In this case, there is requirement to access the browser and phone.


But if you have it in the PW manager, isn’t it moot?

I guess it’s still safe against leaking of your password only.


Yes, you're completely right.

It depends on your threat model vs usability/ease of use.


OK, so it's a passkey for sites that don't support passkeys. I'm fine with that.


Possibly. But this appears to be for SMS-based 2 factor, so you'll need your phone nearby.


I'm glad to see someone making this for Chrome. I really like how Safari does it. It can check mail and messages, then delete the message after verifying. One of the reasons why I am finding it difficult to switch from safari.


Broken websites aren't enough of a reason to switch?


I use Safari almost exclusively for all desktop browsing, and haven't seen fully broken or even mildly broken websites in years.

I think what helps a lot is that if it's broken in Safari on macOS (not a big deal for the business), it would also be broken in Safari on iOS (which would be a disaster).


Never seen a broken website on safari. Like others mentioned anything specific?


which websites are broken? I'm not seeing them


Most of my experience with broken sites are from media extensions for javascript that just are not available to anything other than Chrome. These may be niche, but that is my world. I don't use Chrome, so I'm kind of used to seeing these. Again, these may not be in the wild on sites with large visitor counts, but I have had to decide on not using certain things because they are not available in Safari/Firefox.


Very cool! Will you also add support for secret based 2FA codes, similar to Authy / Google Authenticator? It would be incredible to have those autofill.


1Password already has support for this. Some would argue that you're defeating the purpose of 2FA if it's stored in the same way as your password, but it is pleasant.


Personally, I use KeePass and a self-managed password database. I look at it as the "something I have" factor being the database file itself, and the "something I know" being the master password that decrypts it. Then it doesn't bother me quite so much that the password and 2FA seed are right next to each other.


Does 1Password do SMS based 2FA code filling? I use it for sites where they let me use any compliant auth app, but I've not seen a way to get it to work for SMS codes.


No, only passkeys or TOTP stored in 1Password.


KeePass XC also does it.


Isn't there a problem that if your computer gets hacked, the attacker will be able to bypass 2FA?

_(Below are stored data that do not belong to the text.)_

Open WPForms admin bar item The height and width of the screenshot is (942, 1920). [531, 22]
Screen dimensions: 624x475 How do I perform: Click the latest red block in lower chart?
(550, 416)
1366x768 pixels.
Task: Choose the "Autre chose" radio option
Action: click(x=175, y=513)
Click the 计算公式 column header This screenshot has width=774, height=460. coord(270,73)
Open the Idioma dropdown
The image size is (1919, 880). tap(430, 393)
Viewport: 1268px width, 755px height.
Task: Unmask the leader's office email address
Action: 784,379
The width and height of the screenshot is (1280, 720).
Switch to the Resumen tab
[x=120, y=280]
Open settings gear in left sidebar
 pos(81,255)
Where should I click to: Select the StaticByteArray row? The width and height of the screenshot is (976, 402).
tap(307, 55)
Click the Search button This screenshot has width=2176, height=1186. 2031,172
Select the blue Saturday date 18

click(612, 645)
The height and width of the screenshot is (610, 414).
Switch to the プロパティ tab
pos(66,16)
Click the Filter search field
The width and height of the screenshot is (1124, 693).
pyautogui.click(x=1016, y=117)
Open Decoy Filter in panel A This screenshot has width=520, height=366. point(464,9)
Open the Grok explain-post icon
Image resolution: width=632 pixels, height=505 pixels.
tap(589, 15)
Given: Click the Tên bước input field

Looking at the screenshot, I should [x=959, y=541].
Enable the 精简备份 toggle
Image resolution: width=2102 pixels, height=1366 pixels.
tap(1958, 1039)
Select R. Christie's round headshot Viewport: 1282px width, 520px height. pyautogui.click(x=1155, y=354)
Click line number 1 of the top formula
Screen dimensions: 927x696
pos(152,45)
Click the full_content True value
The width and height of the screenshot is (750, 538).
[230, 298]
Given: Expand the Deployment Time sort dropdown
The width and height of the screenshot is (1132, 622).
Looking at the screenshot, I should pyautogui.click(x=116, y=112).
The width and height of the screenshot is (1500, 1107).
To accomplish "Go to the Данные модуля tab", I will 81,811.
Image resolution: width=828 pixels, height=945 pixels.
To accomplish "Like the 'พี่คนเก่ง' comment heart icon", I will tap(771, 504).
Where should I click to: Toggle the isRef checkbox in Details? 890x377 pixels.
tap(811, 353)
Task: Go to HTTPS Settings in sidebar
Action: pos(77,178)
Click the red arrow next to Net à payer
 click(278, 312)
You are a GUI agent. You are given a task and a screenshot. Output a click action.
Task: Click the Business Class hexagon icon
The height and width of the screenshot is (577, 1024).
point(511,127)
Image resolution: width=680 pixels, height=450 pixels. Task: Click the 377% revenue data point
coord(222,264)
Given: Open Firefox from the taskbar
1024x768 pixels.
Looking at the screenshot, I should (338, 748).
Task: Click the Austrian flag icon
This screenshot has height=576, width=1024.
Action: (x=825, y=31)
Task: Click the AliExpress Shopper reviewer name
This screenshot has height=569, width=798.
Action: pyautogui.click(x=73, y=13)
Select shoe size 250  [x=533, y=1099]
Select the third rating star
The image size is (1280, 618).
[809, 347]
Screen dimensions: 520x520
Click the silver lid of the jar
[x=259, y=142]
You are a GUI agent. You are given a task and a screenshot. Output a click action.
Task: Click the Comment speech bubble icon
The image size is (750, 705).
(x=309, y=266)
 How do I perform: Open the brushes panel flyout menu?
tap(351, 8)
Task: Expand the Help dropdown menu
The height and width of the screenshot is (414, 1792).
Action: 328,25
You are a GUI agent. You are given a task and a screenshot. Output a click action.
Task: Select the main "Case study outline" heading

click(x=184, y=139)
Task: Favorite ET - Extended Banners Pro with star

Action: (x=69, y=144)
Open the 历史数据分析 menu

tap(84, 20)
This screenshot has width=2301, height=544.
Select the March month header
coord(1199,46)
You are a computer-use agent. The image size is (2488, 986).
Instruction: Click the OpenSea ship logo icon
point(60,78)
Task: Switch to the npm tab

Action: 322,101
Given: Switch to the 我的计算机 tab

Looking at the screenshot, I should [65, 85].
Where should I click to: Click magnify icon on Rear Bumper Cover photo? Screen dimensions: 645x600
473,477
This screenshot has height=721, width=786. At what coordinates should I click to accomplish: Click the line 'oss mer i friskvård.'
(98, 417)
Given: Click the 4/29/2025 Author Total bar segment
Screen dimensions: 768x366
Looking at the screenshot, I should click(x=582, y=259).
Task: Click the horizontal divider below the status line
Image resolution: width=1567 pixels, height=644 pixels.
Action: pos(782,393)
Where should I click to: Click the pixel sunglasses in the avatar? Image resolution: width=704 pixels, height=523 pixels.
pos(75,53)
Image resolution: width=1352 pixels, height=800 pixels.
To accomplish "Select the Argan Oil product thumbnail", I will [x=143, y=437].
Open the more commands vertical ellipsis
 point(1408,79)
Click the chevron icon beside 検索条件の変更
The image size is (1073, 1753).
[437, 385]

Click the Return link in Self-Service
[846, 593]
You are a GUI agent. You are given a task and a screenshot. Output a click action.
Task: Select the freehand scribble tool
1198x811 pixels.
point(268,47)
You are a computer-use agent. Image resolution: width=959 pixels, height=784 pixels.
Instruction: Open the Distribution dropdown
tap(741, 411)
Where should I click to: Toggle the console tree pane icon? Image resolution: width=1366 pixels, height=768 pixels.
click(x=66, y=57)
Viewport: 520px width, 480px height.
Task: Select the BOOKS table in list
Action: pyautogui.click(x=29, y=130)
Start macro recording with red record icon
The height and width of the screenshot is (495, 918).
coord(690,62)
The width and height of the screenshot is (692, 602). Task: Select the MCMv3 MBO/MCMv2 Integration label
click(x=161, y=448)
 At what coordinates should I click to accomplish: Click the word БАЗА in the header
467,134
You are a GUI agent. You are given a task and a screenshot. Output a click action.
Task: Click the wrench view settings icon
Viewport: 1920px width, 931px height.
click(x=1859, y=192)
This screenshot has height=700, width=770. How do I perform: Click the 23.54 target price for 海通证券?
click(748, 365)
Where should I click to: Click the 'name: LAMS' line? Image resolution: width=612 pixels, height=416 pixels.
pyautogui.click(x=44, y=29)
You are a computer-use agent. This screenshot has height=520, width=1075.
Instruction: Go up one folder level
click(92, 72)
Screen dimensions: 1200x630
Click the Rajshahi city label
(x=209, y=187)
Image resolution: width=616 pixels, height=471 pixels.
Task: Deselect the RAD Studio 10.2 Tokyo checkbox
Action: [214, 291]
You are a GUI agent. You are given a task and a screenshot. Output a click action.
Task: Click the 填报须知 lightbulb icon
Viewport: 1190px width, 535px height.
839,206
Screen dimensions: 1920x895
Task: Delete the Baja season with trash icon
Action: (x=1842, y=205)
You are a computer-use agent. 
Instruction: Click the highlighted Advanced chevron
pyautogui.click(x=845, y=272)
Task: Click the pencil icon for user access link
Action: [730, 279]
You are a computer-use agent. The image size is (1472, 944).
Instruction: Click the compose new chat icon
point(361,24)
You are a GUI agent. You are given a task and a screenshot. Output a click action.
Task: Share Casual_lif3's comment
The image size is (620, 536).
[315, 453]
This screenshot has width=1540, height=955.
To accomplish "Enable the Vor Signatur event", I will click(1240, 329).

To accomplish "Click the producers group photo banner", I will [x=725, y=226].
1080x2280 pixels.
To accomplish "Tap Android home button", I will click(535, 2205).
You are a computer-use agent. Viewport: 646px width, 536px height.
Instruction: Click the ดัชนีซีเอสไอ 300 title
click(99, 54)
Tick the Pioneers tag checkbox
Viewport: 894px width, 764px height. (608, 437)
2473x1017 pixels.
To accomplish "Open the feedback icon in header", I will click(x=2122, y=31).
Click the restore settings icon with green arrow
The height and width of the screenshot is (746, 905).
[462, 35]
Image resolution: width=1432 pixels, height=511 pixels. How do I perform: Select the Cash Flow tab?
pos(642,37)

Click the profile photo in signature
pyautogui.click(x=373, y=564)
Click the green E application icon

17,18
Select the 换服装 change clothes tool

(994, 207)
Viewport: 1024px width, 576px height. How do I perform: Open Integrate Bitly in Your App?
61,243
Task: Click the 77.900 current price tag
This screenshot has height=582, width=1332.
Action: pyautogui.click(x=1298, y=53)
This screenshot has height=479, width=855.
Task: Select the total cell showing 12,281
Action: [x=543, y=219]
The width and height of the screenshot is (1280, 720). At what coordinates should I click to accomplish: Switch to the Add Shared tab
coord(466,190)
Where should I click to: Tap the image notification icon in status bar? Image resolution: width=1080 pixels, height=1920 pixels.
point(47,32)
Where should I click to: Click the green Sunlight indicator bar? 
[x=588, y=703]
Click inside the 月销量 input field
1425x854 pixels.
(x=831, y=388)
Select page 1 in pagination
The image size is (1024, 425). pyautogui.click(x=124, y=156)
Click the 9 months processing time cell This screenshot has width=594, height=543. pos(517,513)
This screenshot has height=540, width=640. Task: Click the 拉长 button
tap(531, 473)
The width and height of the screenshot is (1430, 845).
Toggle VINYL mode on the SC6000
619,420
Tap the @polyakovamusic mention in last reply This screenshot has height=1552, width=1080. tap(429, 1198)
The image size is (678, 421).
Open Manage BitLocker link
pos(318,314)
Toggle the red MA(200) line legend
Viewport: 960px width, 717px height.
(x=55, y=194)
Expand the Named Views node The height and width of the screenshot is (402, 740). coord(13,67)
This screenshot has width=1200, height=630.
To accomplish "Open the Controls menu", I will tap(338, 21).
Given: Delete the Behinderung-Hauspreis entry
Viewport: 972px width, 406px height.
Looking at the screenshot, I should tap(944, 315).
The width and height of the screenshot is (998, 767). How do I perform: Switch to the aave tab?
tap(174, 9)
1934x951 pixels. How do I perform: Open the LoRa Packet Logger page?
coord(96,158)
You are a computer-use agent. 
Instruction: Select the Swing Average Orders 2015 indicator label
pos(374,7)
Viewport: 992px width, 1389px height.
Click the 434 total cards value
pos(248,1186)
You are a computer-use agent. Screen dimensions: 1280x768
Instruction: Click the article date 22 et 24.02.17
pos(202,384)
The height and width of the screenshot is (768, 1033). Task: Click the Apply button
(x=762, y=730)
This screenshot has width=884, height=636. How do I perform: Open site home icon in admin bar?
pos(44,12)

I don't use mac right now, but this looks nice.


Why not bitwarden?


I use both Bitwarden (Personal, recommended by a friend, paid for a year in advance) and 1Pass (Paid by my company).

The level of friction Bitwarden adds as compared to 1Pass is staggering.

Also, their Firefox extension eats resources like a new baby (I had to disable it because just a handful of tabs [1] were killing my machine).

[1] May be a little more than a handful, but having to disable an extension so that your machine behaves normally is telling.


The lengths that people will go to in order to avoid using Safari


Chrome also doesn’t support password autofill, sadly.